I was talking to a fellow bartender the other day, a woman, who said she isn’t interested in male comedians because four out of five of them base their jokes on penises.
Then I looked at this story I just wrote and there’s a dream where the guy sees flies on his penis. And I’m always talking about sucking my own dick.
I guess I’m obsessed with my penis. I don’t mind, I’m just mad I didn’t notice until now.
Then yesterday I read this interview with Mary Karr, a memoirist who I need to check out. In it there was this bit:
MK: You can ask me about my relationship with David Wallace all you like; I’m not going to talk about his penis.
NYT: That’s one of the least interesting things about any man, really.
MK: If only they knew that.
Ha! Shit I had no idea. Well I guess I’ll stop bringing up my penis all the time.

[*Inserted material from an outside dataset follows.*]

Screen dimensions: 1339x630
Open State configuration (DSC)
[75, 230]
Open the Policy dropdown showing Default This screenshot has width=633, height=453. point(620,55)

And I guess I’ll stop watching porn all the time based on this bit from Mary Karr in the same interview:
I’ve also never Googled myself. It wouldn’t occur to me to do so. It’s the same reason I don’t watch pornography. It’s not that I occupy some moral high ground. I just think: Down that road lies madness.
I never thought about it, though probably obvious to enlightened persons, but porn is probably damaging to the psyche. I was just so happy to watch porn after throwing off the mantle of Christian guilt.
I guess I’ll think cut that shit out!
But I ain’t gonna stop drinkin’, no matter what Mary Karr says about it.